As they walked away, Wally said in an undertone, “She’s married to one of the financiers of a production studio. She has inside intel on the supplies ordered and costs incurred for the Games, which gives us an idea of what to plan for. Never underestimate accountants, Steph,” he grinned, and it was almost his normal fifty watt smile but…something was missing.

Before she could dig more into that thought, he declared, “Here’s a man you definitely have to meet!” and drew her over to a narrow-faced man with dark pink hair and gems outlining his eyes. “Cassius, my friend, you’re looking well.”

“Mister West, always a pleasure,” he said in a nasally voice, his eyes dragging down Wally’s body with a neutral look that still gave Stephanie the shivers. “And who’s your companion?”

Stephanie could tell he knew exactly who she was, but something about maintaining a power over Wally seemed to be important to him.

A very bad thought was forming in the back of her mind. 

“Cassius, this is Stephanie Brown, Victor of the Seventy-third Games and a mentor I’ve been mentoring. You know how Six’s mentor is,” he explained in an undertone. “She’s on her own, and if left to fend for herself, they’d tear her to pieces. You know how it goes.”

“Your generosity should not go…unrewarded,” Cassius murmured back, placing a hand on Wally’s bicep in a gesture that would have looked comforting if Steph hadn’t seen the hunger behind his eyes.

Wally was scarily unfazed, placing his own hand over the other man’s and squeezing back with a wink. “When I need it, I’ll be sure to call in that reward.” He patted the other man’s hand. “Pleasure talking with you as always, Cassius.”

He nodded back curtly, eyes never leaving Wally. “West.”

Wally tugged Stephanie away by the hand.

Steph’s bad feeling was back. 

As the names piled up, the cracks in Wally’s mask became clearer. Sure, he’d smile, but he also had to work to not twitch at their not-so-covert touches and instead grin, wink, and flirt with the people touching him like they owned him.

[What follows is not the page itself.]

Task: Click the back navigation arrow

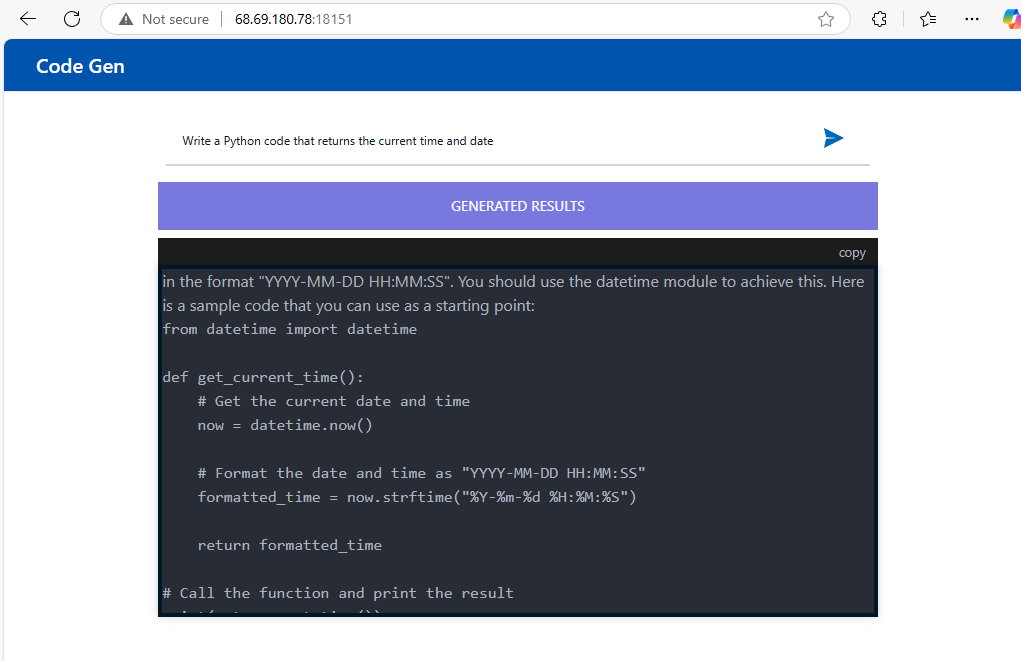Action: (27, 18)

Finally Steph could stand it no more. With the hand hooked through his arm (she’d laughed when he’d presented it to her like the world’s most ridiculous gentleman), she squeezed his upper arm three times. He immediately made their goodbyes to the couple they’d been talking to and towed her over to a table of brightly colored drinks. 

“What’s wrong?” he said in an undertone, his face in that perfect mask but his hand covering hers comfortingly. “Are you okay? What do you need?”

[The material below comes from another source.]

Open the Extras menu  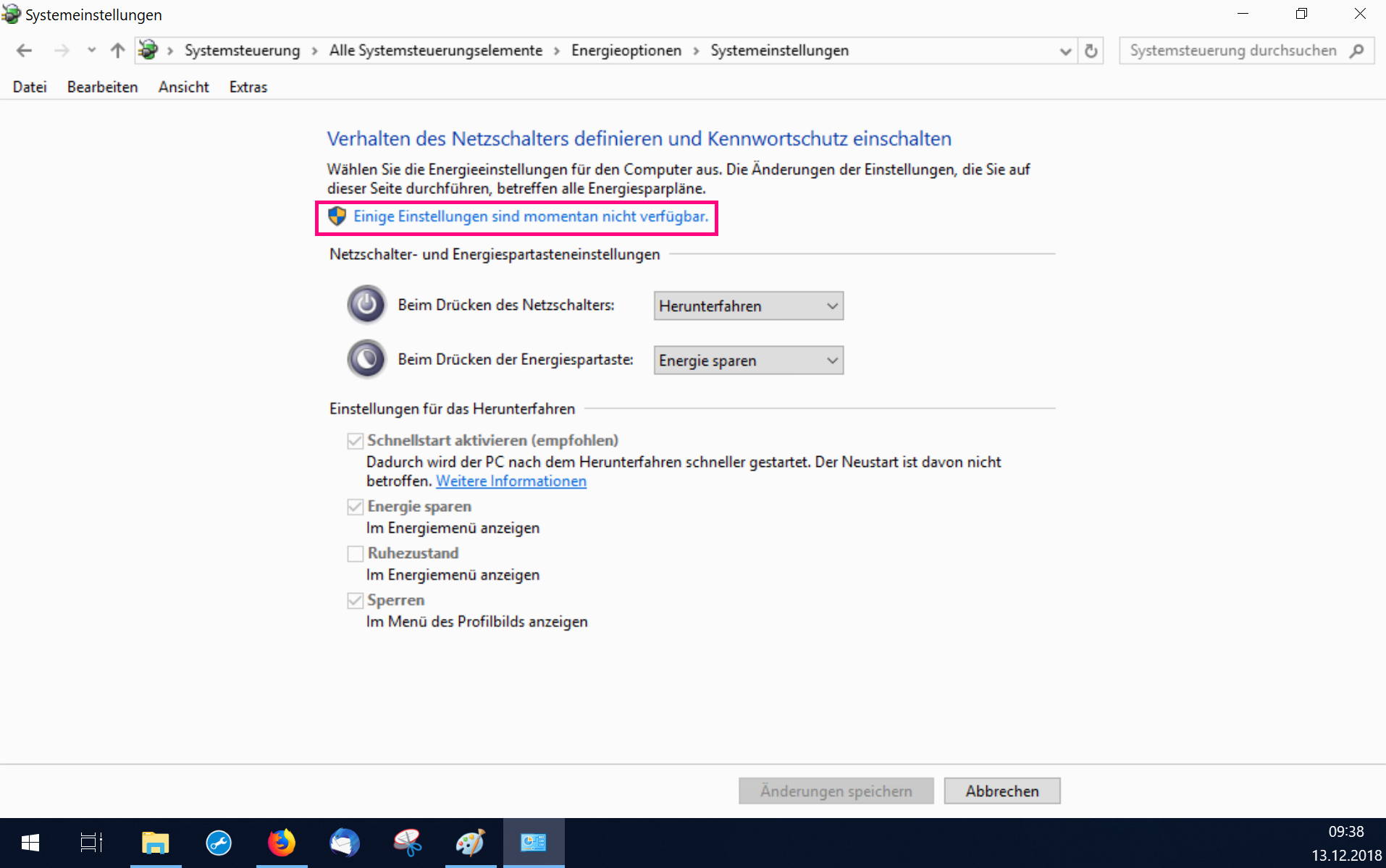tap(248, 87)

She grabbed a glass with what she hoped was water and immediately regretted it. The cup showed all too clearly how badly her hands were shaking, so she set it back down. “I needed a breather,” she said as steadily as she could, “and I thought you could use one too.”

He slung an arm around her shoulders with a crooked grin. “Kid, I’ve been doing this for eight years. You don’t need to worry about me.”

Stephanie ground her teeth together. If her suspicions were founded, she really, really did need to worry about him. He zeroed in on something in her expression and visibly changed tactics. “Want me to walk you through my rules of operation? You’ve probably picked up on them, but getting them clearly stated might help.”

She nodded quickly at the topic change because she was very close to chickening out of bringing up her suspicions. But strategy? She could do strategy.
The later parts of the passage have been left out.